Information shown
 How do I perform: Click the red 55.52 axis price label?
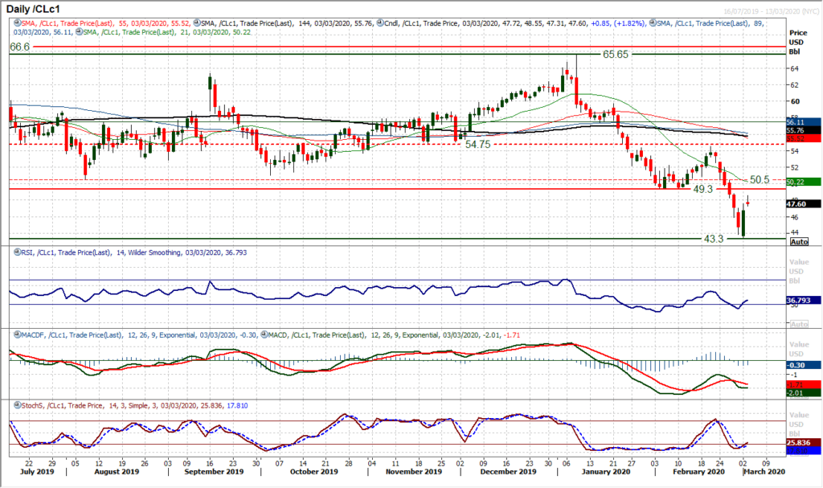(x=796, y=138)
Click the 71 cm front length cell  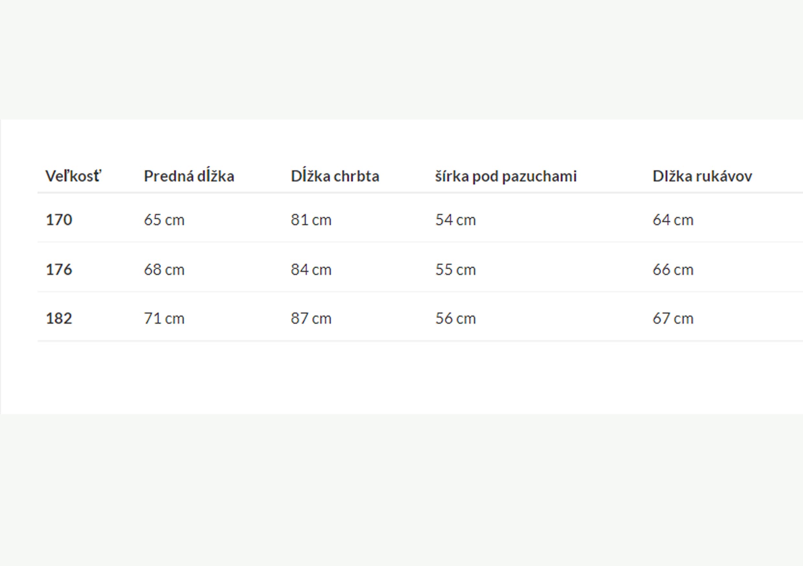click(164, 318)
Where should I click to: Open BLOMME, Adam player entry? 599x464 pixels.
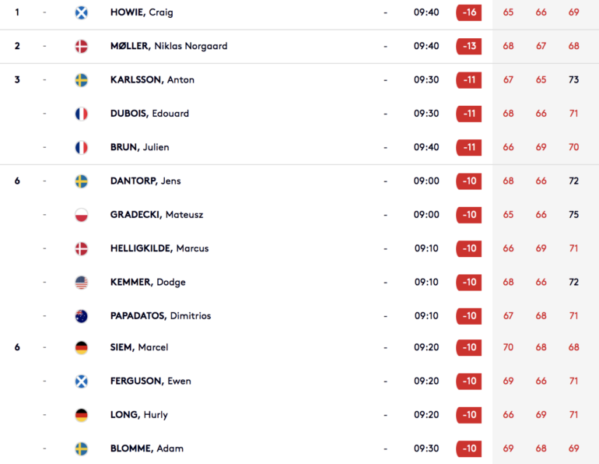147,448
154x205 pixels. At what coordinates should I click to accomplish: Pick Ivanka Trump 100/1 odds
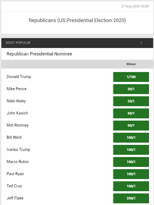tap(131, 150)
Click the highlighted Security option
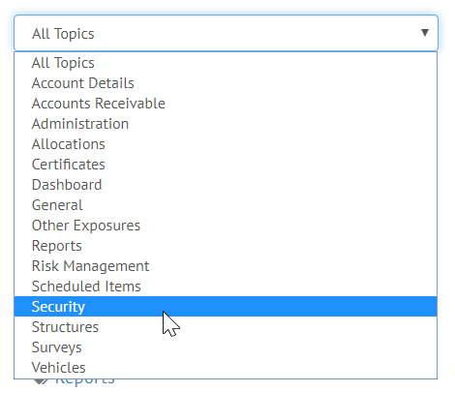 [x=226, y=307]
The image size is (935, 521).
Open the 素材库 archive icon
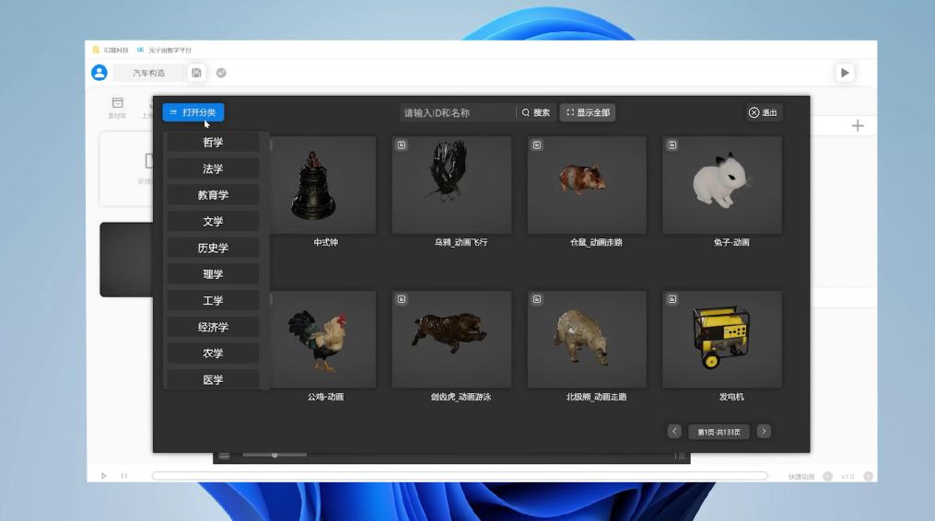point(118,103)
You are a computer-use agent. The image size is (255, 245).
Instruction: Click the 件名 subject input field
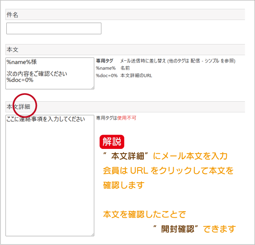pos(54,29)
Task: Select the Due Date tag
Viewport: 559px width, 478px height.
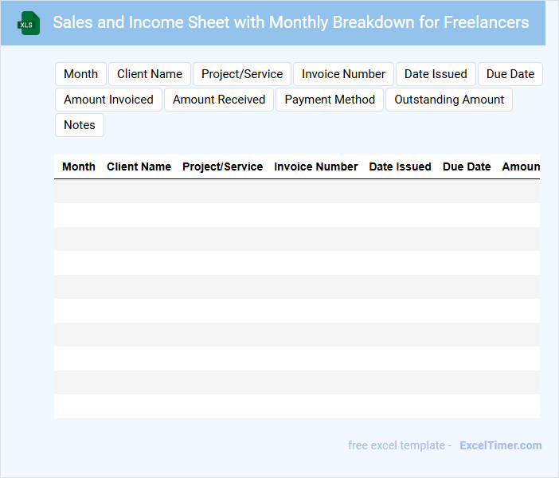Action: [x=510, y=74]
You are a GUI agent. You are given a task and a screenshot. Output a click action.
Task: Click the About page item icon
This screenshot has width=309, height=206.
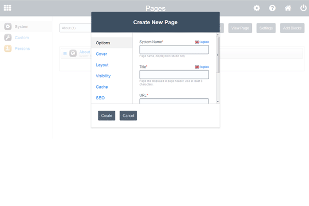point(73,53)
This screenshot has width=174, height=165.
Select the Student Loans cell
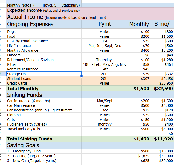tap(44, 79)
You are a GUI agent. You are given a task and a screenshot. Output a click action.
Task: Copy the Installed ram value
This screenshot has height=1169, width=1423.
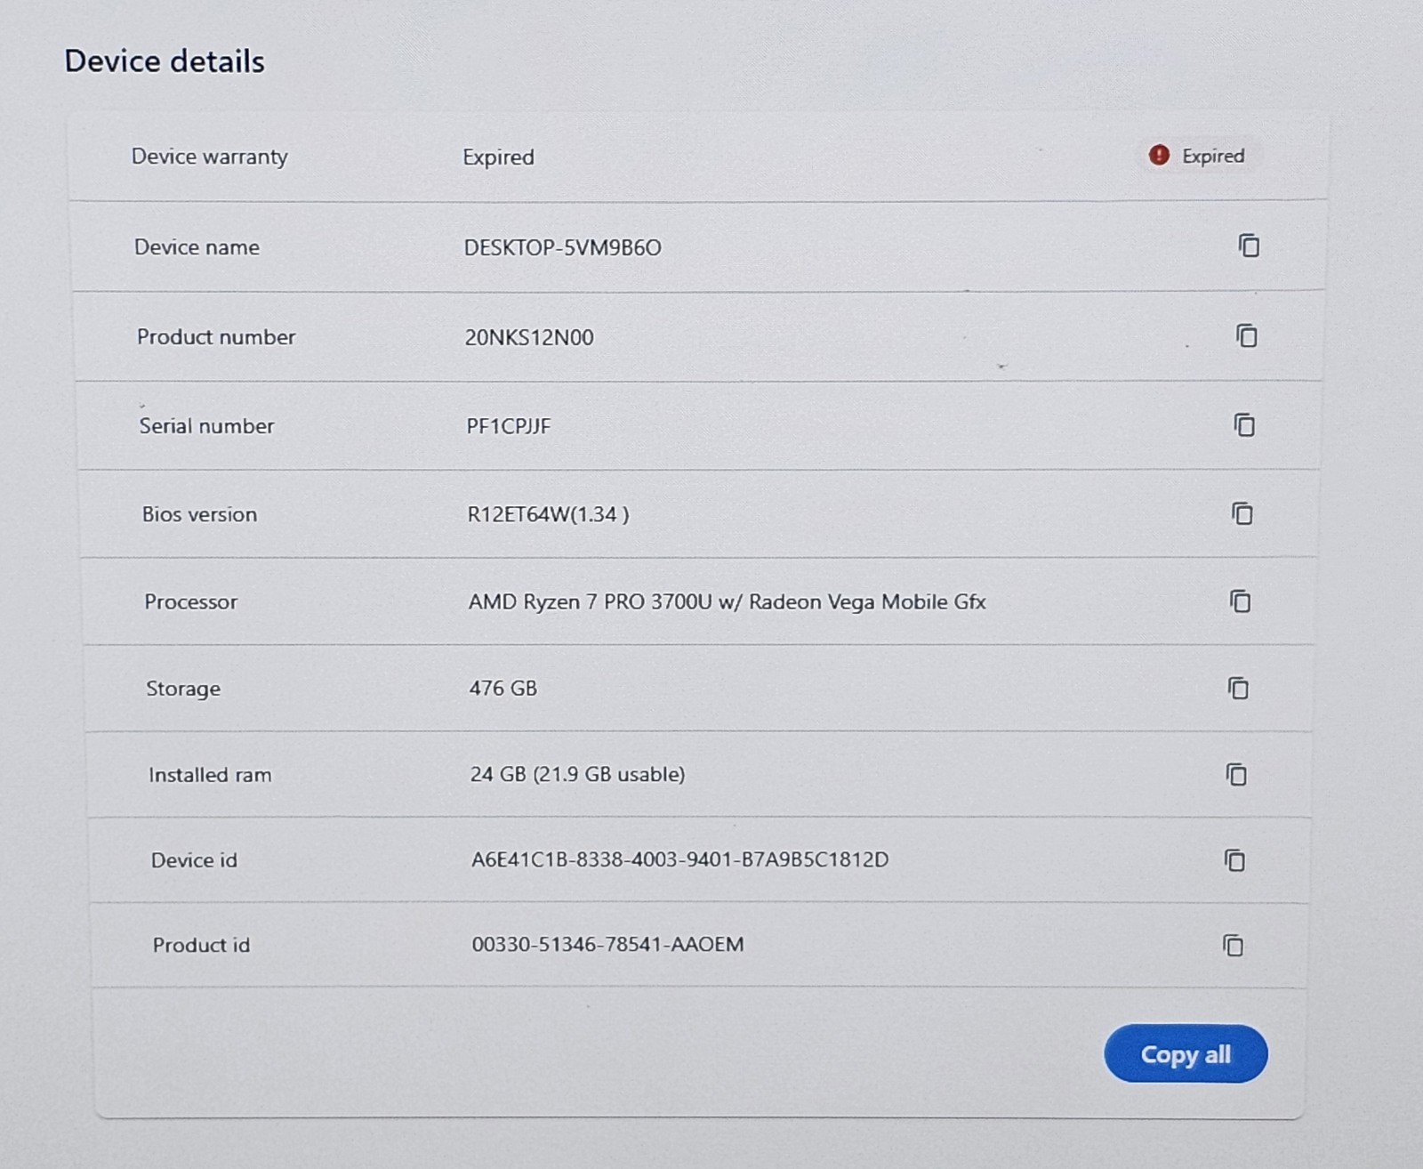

To do
Copy everything above from the line holding "Open the 素材库 archive icon" down to the line holding "Task: Click the About page item icon", both ends included, exactly as it stands and without the pictures.

Solution for this task
Open the 素材库 archive icon
point(118,103)
You are a computer-use agent. The image size is (255, 245).
Instruction: Click the 件名 subject input field
pos(54,29)
Task: Select the Due Date tag
Viewport: 559px width, 478px height.
Action: [x=510, y=74]
You are a GUI agent. You are given a task and a screenshot. Output a click action.
Task: Click the About page item icon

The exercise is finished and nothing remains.